**TASK DESCRIPTION:** Below are the records; they must be reproduced verbatim.

--- START ---

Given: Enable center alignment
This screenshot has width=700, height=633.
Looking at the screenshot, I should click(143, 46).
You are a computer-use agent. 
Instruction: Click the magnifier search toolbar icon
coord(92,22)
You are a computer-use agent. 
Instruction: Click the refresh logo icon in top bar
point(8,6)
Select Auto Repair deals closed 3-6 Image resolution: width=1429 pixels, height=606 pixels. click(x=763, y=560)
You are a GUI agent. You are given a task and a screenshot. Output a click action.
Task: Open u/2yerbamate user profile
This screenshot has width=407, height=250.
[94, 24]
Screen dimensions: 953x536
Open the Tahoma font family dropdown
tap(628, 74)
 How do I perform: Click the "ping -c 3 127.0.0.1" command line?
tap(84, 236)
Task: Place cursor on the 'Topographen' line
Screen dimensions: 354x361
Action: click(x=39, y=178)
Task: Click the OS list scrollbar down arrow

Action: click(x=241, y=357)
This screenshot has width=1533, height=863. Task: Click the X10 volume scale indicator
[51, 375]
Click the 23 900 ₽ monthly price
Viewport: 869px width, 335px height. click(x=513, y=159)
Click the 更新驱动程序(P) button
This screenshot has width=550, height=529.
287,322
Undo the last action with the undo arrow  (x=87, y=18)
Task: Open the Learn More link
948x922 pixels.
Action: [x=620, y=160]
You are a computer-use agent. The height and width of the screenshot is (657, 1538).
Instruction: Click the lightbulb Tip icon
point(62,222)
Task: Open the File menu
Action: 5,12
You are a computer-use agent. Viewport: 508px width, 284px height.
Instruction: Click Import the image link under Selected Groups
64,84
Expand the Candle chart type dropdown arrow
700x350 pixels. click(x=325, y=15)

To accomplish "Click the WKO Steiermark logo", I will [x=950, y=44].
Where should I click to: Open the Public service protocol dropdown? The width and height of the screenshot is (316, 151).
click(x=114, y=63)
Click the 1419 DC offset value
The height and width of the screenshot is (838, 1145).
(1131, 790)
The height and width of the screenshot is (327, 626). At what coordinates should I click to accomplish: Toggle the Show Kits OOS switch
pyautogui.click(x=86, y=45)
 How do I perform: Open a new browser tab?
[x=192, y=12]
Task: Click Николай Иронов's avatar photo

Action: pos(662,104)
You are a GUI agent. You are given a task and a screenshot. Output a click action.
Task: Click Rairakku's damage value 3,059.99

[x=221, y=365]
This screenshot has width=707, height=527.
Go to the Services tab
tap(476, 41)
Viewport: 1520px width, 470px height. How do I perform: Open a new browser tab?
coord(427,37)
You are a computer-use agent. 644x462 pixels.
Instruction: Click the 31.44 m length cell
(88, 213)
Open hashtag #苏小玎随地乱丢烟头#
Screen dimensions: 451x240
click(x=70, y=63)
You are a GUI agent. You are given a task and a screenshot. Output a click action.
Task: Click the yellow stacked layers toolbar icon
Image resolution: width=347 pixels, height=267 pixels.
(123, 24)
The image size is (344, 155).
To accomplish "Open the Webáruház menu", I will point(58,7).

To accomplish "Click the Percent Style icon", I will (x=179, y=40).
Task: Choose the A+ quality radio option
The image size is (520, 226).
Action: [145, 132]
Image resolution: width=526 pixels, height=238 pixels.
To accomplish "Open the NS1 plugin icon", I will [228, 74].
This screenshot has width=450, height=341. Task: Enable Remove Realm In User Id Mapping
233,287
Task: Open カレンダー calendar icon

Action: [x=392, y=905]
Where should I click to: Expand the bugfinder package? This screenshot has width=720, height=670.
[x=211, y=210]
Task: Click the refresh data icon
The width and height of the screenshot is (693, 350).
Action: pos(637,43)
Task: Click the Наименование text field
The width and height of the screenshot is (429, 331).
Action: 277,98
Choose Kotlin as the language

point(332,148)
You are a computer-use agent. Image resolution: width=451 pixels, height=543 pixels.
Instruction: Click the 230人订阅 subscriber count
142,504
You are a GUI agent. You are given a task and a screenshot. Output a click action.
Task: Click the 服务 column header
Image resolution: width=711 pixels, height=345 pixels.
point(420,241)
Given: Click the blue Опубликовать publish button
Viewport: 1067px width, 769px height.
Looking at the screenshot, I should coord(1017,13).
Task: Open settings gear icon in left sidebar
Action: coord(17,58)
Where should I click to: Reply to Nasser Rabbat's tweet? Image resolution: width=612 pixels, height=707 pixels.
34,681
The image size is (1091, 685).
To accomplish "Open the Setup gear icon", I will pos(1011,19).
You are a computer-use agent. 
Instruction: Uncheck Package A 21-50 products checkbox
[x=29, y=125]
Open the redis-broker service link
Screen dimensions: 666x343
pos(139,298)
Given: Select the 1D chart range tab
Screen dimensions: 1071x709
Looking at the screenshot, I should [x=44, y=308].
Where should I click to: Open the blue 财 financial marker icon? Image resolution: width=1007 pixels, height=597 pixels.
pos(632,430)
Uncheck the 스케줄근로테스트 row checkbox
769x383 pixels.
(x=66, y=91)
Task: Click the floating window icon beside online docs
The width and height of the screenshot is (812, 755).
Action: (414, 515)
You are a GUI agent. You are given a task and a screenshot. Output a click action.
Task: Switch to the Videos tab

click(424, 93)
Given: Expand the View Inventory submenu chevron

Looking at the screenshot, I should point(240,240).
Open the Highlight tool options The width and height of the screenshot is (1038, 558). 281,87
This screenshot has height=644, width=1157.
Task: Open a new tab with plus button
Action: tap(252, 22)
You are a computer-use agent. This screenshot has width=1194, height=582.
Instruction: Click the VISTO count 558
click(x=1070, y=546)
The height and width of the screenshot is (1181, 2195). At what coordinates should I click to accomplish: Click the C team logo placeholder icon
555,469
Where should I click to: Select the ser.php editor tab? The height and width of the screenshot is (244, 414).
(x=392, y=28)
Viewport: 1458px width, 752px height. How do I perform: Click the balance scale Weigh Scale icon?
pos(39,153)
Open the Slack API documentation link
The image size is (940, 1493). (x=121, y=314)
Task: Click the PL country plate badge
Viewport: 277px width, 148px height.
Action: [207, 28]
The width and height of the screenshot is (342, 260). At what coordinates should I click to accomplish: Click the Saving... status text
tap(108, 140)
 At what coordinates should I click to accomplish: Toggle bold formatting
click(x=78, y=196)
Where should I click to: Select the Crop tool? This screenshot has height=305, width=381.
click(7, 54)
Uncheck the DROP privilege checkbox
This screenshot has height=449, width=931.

--- END ---

**RESULT OF THIS EXERCISE:**
Given: Enable center alignment
This screenshot has width=700, height=633.
Looking at the screenshot, I should click(143, 46).
You are a computer-use agent. 
Instruction: Click the magnifier search toolbar icon
coord(92,22)
You are a computer-use agent. 
Instruction: Click the refresh logo icon in top bar
point(8,6)
Select Auto Repair deals closed 3-6 Image resolution: width=1429 pixels, height=606 pixels. click(x=763, y=560)
You are a GUI agent. You are given a task and a screenshot. Output a click action.
Task: Open u/2yerbamate user profile
This screenshot has width=407, height=250.
[94, 24]
Screen dimensions: 953x536
Open the Tahoma font family dropdown
tap(628, 74)
 How do I perform: Click the "ping -c 3 127.0.0.1" command line?
tap(84, 236)
Task: Place cursor on the 'Topographen' line
Screen dimensions: 354x361
Action: click(x=39, y=178)
Task: Click the OS list scrollbar down arrow

Action: click(x=241, y=357)
This screenshot has width=1533, height=863. Task: Click the X10 volume scale indicator
[51, 375]
Click the 23 900 ₽ monthly price
Viewport: 869px width, 335px height. click(x=513, y=159)
Click the 更新驱动程序(P) button
This screenshot has width=550, height=529.
287,322
Undo the last action with the undo arrow  (x=87, y=18)
Task: Open the Learn More link
948x922 pixels.
Action: [x=620, y=160]
You are a computer-use agent. The height and width of the screenshot is (657, 1538).
Instruction: Click the lightbulb Tip icon
point(62,222)
Task: Open the File menu
Action: 5,12
You are a computer-use agent. Viewport: 508px width, 284px height.
Instruction: Click Import the image link under Selected Groups
64,84
Expand the Candle chart type dropdown arrow
700x350 pixels. click(x=325, y=15)

To accomplish "Click the WKO Steiermark logo", I will [x=950, y=44].
Where should I click to: Open the Public service protocol dropdown? The width and height of the screenshot is (316, 151).
click(x=114, y=63)
Click the 1419 DC offset value
The height and width of the screenshot is (838, 1145).
(1131, 790)
The height and width of the screenshot is (327, 626). At what coordinates should I click to accomplish: Toggle the Show Kits OOS switch
pyautogui.click(x=86, y=45)
 How do I perform: Open a new browser tab?
[x=192, y=12]
Task: Click Николай Иронов's avatar photo

Action: pos(662,104)
You are a GUI agent. You are given a task and a screenshot. Output a click action.
Task: Click Rairakku's damage value 3,059.99

[x=221, y=365]
This screenshot has width=707, height=527.
Go to the Services tab
tap(476, 41)
Viewport: 1520px width, 470px height. How do I perform: Open a new browser tab?
coord(427,37)
You are a computer-use agent. 644x462 pixels.
Instruction: Click the 31.44 m length cell
(88, 213)
Open hashtag #苏小玎随地乱丢烟头#
Screen dimensions: 451x240
click(x=70, y=63)
You are a GUI agent. You are given a task and a screenshot. Output a click action.
Task: Click the yellow stacked layers toolbar icon
Image resolution: width=347 pixels, height=267 pixels.
(123, 24)
The image size is (344, 155).
To accomplish "Open the Webáruház menu", I will point(58,7).

To accomplish "Click the Percent Style icon", I will (x=179, y=40).
Task: Choose the A+ quality radio option
The image size is (520, 226).
Action: [145, 132]
Image resolution: width=526 pixels, height=238 pixels.
To accomplish "Open the NS1 plugin icon", I will [228, 74].
This screenshot has width=450, height=341. Task: Enable Remove Realm In User Id Mapping
233,287
Task: Open カレンダー calendar icon

Action: [x=392, y=905]
Where should I click to: Expand the bugfinder package? This screenshot has width=720, height=670.
[x=211, y=210]
Task: Click the refresh data icon
The width and height of the screenshot is (693, 350).
Action: pos(637,43)
Task: Click the Наименование text field
The width and height of the screenshot is (429, 331).
Action: 277,98
Choose Kotlin as the language

point(332,148)
You are a computer-use agent. Image resolution: width=451 pixels, height=543 pixels.
Instruction: Click the 230人订阅 subscriber count
142,504
You are a GUI agent. You are given a task and a screenshot. Output a click action.
Task: Click the 服务 column header
Image resolution: width=711 pixels, height=345 pixels.
point(420,241)
Given: Click the blue Опубликовать publish button
Viewport: 1067px width, 769px height.
Looking at the screenshot, I should coord(1017,13).
Task: Open settings gear icon in left sidebar
Action: coord(17,58)
Where should I click to: Reply to Nasser Rabbat's tweet? Image resolution: width=612 pixels, height=707 pixels.
34,681
The image size is (1091, 685).
To accomplish "Open the Setup gear icon", I will pos(1011,19).
You are a computer-use agent. 
Instruction: Uncheck Package A 21-50 products checkbox
[x=29, y=125]
Open the redis-broker service link
Screen dimensions: 666x343
pos(139,298)
Given: Select the 1D chart range tab
Screen dimensions: 1071x709
Looking at the screenshot, I should [x=44, y=308].
Where should I click to: Open the blue 财 financial marker icon? Image resolution: width=1007 pixels, height=597 pixels.
pos(632,430)
Uncheck the 스케줄근로테스트 row checkbox
769x383 pixels.
(x=66, y=91)
Task: Click the floating window icon beside online docs
The width and height of the screenshot is (812, 755).
Action: (414, 515)
You are a GUI agent. You are given a task and a screenshot. Output a click action.
Task: Switch to the Videos tab

click(424, 93)
Given: Expand the View Inventory submenu chevron

Looking at the screenshot, I should point(240,240).
Open the Highlight tool options The width and height of the screenshot is (1038, 558). 281,87
This screenshot has height=644, width=1157.
Task: Open a new tab with plus button
Action: tap(252, 22)
You are a computer-use agent. This screenshot has width=1194, height=582.
Instruction: Click the VISTO count 558
click(x=1070, y=546)
The height and width of the screenshot is (1181, 2195). At what coordinates should I click to accomplish: Click the C team logo placeholder icon
555,469
Where should I click to: Select the ser.php editor tab? The height and width of the screenshot is (244, 414).
(x=392, y=28)
Viewport: 1458px width, 752px height. How do I perform: Click the balance scale Weigh Scale icon?
pos(39,153)
Open the Slack API documentation link
The image size is (940, 1493). (x=121, y=314)
Task: Click the PL country plate badge
Viewport: 277px width, 148px height.
Action: [207, 28]
The width and height of the screenshot is (342, 260). At what coordinates should I click to accomplish: Click the Saving... status text
tap(108, 140)
 At what coordinates should I click to accomplish: Toggle bold formatting
click(x=78, y=196)
Where should I click to: Select the Crop tool? This screenshot has height=305, width=381.
click(7, 54)
Uncheck the DROP privilege checkbox
This screenshot has height=449, width=931.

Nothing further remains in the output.